3 comments on “A Day That Will Live in Infamy

  1. Fred, my family’s loss of my cousin Donald was felt deeply by us all at that time. He was young and handsome and just married, and his beautiful wife never remarried – lived in Florida the rest of her days, I believe. My parent and she exchanged Christmas cards each year. I was just a young girl when Pearl Harbor was attacked – what a SHOCK it was. Donald liked to come over to our house to take a sauna after work, before the war. His family belonged to the Catholic Church in Gilbert, and the family was much loved there. Upon his death, they constructed “The Donald Kraker Memorial Park” on the church grounds, and there was a very large Dedication Ceremony there on a Sunday afternoon. We all attended, and I still have a photo of me and my young cousins, one of whom was Jeanie, Donald’s sister. They had lost their mother when Jeanie was just a young girl – one dark night as we were looking out of my brothers’ bedroom window upstairs, we saw a falling star streak through the sky. Jeanie said, “Oh! I think that was my mother telling me she’s out there!” I wasn’t sure about that, but I said, “Yes! I’m sure it was, Jeanie.” I couldn’t imagine how hard it would have been at that age to be without a mother. She had 4 or 5 sisters and another brother Jimmy (who lived here in Columbia Heights, and had a beautiful shrine in his back yard, to the Lady of Guadaloupe. Sometimes groups would come to say the rosary there, on the Lady’s feastday. Their father, John, raised them all by himself. He was the one Uncle I really loved best – very kind and with a good sense of humor. As for the Memorial Park, it no longer exists. I’m not sure the church is even there any longer in the same place. My dad’s various brothers who lived there (John, Pete, Mike, who owned the Mercantile Store there) died and their children moved away, and the only time my brother Joe and I drove over to Gilbert in the past 20 years or so, was so attend the Polka Masses that they had there, which we always enjoyed. I still have a CD with the songs recorded. It was always hard to go to communion at those Masses, as I liked to walk up slowly but the darned polkas would make me want to skip along…. Thanks for searching out Donald’s story – his was such a wonderful family.
    Your mother-in-law, Fran Abbott

  2. This is my uncle Donald. His last surviving sibling, his youngest sister and my mother is Jeanne Smith! How wonderful to read this on the anniversary of Perl Harbor. I have so many fond memories of all the stories my mom would tell. She is the last of the clan still around now that their sister Grace passed two years ago. Yes, they were a wonderful family and many photos of my dear family grace our home.

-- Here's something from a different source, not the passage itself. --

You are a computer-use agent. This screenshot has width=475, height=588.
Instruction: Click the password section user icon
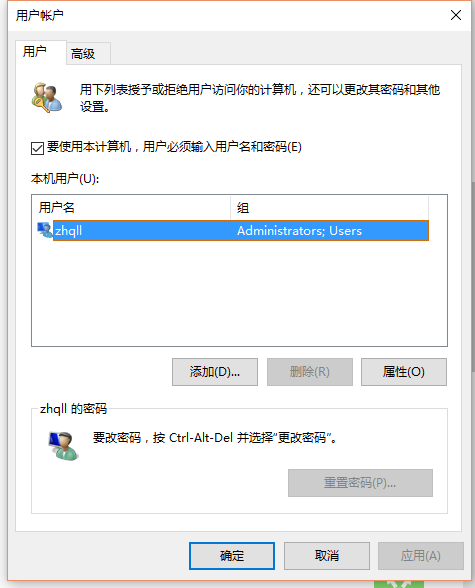tap(63, 446)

    Rebecca Ann Wessendorf (Smith)

    • I am so glad you enjoyed the story. It is nice to meet you. My mother-in-law is Fran (Kraker) Abbott. In her comments a year ago when I wrote the story, she commented about your mother. So it is nice to see this story come full circle. I have done extensive work on my genealogy and Laurel’s family. It would be nice to add more information to the family tree. It would be nice if you could help me in providing more information on your family.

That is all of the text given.